=== Your instructions ===
Please pull out every line of the listing below that contains the string "Open", copying each one in full. Case counts when matching.

** START OF Extracted material **

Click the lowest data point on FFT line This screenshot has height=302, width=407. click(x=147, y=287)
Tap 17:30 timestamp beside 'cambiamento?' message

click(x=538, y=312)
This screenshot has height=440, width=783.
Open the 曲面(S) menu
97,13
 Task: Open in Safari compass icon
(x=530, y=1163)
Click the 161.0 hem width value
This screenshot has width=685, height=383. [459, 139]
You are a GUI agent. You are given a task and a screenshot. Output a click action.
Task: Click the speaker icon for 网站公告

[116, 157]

** END OF Extracted material **

=== Full output ===
Open the 曲面(S) menu
 Task: Open in Safari compass icon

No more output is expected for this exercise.